**Data**.

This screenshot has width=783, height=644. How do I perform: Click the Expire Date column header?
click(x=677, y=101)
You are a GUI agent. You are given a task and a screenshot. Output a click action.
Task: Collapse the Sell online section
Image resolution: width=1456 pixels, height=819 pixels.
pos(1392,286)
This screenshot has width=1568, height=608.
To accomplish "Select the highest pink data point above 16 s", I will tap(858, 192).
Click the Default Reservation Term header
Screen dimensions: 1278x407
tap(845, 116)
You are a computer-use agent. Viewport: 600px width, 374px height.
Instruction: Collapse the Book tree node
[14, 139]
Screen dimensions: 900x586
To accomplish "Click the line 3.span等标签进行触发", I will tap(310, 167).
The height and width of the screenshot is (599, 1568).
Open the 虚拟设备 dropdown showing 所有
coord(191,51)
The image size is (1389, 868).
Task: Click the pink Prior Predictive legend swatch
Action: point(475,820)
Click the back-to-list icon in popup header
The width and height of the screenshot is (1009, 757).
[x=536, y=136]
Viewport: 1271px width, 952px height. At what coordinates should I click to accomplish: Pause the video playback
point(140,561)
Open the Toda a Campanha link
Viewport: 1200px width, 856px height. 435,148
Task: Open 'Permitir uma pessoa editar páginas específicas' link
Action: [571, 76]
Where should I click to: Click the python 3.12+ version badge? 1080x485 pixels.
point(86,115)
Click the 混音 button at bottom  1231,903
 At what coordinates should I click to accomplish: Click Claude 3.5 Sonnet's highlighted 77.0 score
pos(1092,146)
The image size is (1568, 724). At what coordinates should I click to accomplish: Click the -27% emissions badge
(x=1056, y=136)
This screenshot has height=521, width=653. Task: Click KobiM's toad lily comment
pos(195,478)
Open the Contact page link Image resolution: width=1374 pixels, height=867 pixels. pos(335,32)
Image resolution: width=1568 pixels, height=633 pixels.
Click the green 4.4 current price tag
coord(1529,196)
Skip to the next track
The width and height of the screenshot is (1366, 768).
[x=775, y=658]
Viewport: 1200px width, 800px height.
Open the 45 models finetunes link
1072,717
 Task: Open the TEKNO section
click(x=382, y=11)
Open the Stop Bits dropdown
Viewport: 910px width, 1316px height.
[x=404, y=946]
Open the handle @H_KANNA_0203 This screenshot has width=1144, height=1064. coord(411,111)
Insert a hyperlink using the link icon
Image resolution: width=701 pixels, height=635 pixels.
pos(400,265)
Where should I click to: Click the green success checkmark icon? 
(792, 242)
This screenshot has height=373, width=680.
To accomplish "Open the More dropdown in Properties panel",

**Your goal**. Write out every line of the records above as a JSON list of strings, one string per line, leaving out blank lines.

**Worked solution**.
[
  "This screenshot has width=783, height=644. How do I perform: Click the Expire Date column header?",
  "click(x=677, y=101)",
  "You are a GUI agent. You are given a task and a screenshot. Output a click action.",
  "Task: Collapse the Sell online section",
  "Image resolution: width=1456 pixels, height=819 pixels.",
  "pos(1392,286)",
  "This screenshot has width=1568, height=608.",
  "To accomplish \"Select the highest pink data point above 16 s\", I will tap(858, 192).",
  "Click the Default Reservation Term header",
  "Screen dimensions: 1278x407",
  "tap(845, 116)",
  "You are a computer-use agent. Viewport: 600px width, 374px height.",
  "Instruction: Collapse the Book tree node",
  "[14, 139]",
  "Screen dimensions: 900x586",
  "To accomplish \"Click the line 3.span等标签进行触发\", I will tap(310, 167).",
  "The height and width of the screenshot is (599, 1568).",
  "Open the 虚拟设备 dropdown showing 所有",
  "coord(191,51)",
  "The image size is (1389, 868).",
  "Task: Click the pink Prior Predictive legend swatch",
  "Action: point(475,820)",
  "Click the back-to-list icon in popup header",
  "The width and height of the screenshot is (1009, 757).",
  "[x=536, y=136]",
  "Viewport: 1271px width, 952px height. At what coordinates should I click to accomplish: Pause the video playback",
  "point(140,561)",
  "Open the Toda a Campanha link",
  "Viewport: 1200px width, 856px height. 435,148",
  "Task: Open 'Permitir uma pessoa editar páginas específicas' link",
  "Action: [571, 76]",
  "Where should I click to: Click the python 3.12+ version badge? 1080x485 pixels.",
  "point(86,115)",
  "Click the 混音 button at bottom  1231,903",
  " At what coordinates should I click to accomplish: Click Claude 3.5 Sonnet's highlighted 77.0 score",
  "pos(1092,146)",
  "The image size is (1568, 724). At what coordinates should I click to accomplish: Click the -27% emissions badge",
  "(x=1056, y=136)",
  "This screenshot has height=521, width=653. Task: Click KobiM's toad lily comment",
  "pos(195,478)",
  "Open the Contact page link Image resolution: width=1374 pixels, height=867 pixels. pos(335,32)",
  "Image resolution: width=1568 pixels, height=633 pixels.",
  "Click the green 4.4 current price tag",
  "coord(1529,196)",
  "Skip to the next track",
  "The width and height of the screenshot is (1366, 768).",
  "[x=775, y=658]",
  "Viewport: 1200px width, 800px height.",
  "Open the 45 models finetunes link",
  "1072,717",
  " Task: Open the TEKNO section",
  "click(x=382, y=11)",
  "Open the Stop Bits dropdown",
  "Viewport: 910px width, 1316px height.",
  "[x=404, y=946]",
  "Open the handle @H_KANNA_0203 This screenshot has width=1144, height=1064. coord(411,111)",
  "Insert a hyperlink using the link icon",
  "Image resolution: width=701 pixels, height=635 pixels.",
  "pos(400,265)",
  "Where should I click to: Click the green success checkmark icon? ",
  "(792, 242)",
  "This screenshot has height=373, width=680.",
  "To accomplish \"Open the More dropdown in Properties panel\","
]